Confluence Server and Data Center Critical CVSS 10 vulnerability CVE-2023-22527 - RCE
Atlassian Confluence Data Center and Server have a critical remote code execution (RCE) vulnerability affecting versions published before December 5, 2023, including those no longer supported.
This vulnerability, identified as CVE-2023-22527 and rated as critical (CVSS v3: 10.0), is a template injection issue that allows unauthorized attackers to execute code remotely on affected Confluence endpoints.
Atlassian's security bulletin states, "Most recent supported versions of Confluence Data Center and Server are not affected by this vulnerability as it was addressed in regular updates."
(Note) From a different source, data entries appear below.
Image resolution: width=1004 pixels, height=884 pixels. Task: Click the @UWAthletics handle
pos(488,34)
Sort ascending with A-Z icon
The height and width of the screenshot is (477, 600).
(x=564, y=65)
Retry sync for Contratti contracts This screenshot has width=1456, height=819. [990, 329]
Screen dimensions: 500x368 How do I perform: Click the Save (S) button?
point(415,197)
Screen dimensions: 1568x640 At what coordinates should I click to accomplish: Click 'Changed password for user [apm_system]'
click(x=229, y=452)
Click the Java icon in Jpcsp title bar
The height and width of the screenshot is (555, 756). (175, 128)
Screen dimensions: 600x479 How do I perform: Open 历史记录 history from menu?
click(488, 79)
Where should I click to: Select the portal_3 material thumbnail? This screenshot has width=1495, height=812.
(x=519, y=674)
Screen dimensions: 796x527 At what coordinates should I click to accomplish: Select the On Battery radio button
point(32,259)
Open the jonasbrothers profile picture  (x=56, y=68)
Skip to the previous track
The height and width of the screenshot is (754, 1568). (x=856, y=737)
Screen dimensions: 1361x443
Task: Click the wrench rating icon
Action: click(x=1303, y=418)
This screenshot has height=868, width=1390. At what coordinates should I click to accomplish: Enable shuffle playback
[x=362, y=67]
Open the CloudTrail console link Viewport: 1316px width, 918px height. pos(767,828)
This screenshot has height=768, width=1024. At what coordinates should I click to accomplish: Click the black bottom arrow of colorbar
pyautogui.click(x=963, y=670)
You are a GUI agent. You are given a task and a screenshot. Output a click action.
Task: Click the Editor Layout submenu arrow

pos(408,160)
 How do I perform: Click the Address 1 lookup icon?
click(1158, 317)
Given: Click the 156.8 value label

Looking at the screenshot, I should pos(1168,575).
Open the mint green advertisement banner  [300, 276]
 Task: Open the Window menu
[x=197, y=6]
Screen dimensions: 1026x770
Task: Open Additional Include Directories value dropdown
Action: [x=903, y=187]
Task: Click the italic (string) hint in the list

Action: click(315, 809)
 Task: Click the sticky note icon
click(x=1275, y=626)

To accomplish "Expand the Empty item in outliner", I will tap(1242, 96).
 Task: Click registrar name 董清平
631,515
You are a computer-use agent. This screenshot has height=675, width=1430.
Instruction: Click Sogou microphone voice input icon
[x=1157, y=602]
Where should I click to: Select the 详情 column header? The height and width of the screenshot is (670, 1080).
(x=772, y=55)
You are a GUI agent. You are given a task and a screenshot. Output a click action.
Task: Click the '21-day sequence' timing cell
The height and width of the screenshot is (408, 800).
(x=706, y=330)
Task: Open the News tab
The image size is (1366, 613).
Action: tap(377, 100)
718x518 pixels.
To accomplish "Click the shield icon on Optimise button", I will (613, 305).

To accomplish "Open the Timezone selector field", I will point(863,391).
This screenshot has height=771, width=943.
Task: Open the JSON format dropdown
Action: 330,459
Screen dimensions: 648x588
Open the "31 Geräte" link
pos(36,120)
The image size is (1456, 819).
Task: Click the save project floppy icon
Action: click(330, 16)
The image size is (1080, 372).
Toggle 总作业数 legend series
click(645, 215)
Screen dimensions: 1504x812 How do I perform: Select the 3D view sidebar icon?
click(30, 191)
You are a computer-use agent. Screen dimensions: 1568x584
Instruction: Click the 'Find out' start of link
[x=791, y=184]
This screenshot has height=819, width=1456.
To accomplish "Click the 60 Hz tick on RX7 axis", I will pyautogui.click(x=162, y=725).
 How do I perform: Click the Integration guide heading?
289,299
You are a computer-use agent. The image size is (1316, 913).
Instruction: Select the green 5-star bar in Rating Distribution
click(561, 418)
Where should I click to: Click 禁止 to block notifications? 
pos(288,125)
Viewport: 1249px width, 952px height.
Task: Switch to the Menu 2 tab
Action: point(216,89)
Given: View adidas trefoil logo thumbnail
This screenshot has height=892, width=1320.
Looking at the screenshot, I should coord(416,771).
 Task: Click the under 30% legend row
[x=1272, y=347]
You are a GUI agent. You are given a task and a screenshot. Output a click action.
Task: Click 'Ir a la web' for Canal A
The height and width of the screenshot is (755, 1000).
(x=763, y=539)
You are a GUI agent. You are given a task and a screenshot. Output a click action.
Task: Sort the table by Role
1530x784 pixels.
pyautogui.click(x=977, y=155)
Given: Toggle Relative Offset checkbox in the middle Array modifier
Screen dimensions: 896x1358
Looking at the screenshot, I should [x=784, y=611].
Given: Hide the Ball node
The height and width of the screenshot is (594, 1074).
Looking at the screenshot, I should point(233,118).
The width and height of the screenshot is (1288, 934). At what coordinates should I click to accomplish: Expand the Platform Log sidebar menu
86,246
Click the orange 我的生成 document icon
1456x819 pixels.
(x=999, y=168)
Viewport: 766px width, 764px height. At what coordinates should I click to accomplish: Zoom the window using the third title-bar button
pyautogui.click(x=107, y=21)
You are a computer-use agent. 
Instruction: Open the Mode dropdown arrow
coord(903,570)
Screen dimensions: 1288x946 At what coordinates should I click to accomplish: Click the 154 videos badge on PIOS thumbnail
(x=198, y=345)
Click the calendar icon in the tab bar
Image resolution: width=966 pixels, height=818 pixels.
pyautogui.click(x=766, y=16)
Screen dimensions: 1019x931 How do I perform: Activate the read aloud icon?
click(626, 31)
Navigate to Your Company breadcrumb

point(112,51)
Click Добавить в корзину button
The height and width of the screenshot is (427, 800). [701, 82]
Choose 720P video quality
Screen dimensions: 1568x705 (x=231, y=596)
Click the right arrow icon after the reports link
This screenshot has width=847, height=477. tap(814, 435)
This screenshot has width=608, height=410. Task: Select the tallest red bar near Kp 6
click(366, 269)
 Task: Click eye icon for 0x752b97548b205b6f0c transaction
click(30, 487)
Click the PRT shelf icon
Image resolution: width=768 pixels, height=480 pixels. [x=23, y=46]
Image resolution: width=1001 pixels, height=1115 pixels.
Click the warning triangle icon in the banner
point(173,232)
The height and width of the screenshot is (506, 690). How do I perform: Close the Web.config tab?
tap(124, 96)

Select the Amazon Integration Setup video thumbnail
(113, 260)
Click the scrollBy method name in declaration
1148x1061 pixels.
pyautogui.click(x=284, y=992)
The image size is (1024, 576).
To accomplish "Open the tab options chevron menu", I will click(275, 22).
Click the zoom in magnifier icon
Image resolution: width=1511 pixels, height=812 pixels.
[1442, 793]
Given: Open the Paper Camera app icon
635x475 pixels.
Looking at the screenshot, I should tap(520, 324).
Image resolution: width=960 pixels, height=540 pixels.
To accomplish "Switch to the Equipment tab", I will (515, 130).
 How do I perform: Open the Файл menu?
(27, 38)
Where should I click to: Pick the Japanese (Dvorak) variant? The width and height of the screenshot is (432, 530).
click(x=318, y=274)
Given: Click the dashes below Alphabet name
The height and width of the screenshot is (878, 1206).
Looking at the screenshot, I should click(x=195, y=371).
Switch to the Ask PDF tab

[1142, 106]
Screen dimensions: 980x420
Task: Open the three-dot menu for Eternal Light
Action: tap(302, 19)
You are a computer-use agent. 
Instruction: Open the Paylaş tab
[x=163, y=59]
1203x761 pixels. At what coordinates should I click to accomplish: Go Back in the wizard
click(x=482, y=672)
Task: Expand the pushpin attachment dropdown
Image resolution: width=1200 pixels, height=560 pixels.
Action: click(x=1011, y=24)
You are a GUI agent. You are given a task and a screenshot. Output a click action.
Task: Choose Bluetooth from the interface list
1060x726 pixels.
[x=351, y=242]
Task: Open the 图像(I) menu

However, Atlassian advises customers to update to the latest version to secure their systems against other, less severe vulnerabilities mentioned in Atlassian's January Security Bulletin."
The RCE vulnerability affects Confluence Data Center and Server versions 8.0.x, 8.1.x, 8.2.x, 8.3.x, 8.4.x, and 8.5.0 to 8.5.3.
Atlassian resolved the issue in Confluence Data Center and Server versions 8.5.4 (LTS), 8.6.0 (Data Center only), and 8.7.1 (Data Center only), released in December. It's not clear whether the fix was applied quietly last month or if it happened as part of routine software updates.
These patched versions are not the most recent, so administrators who have upgraded to newer versions are not at risk from the CVE-2023-22527 exploit.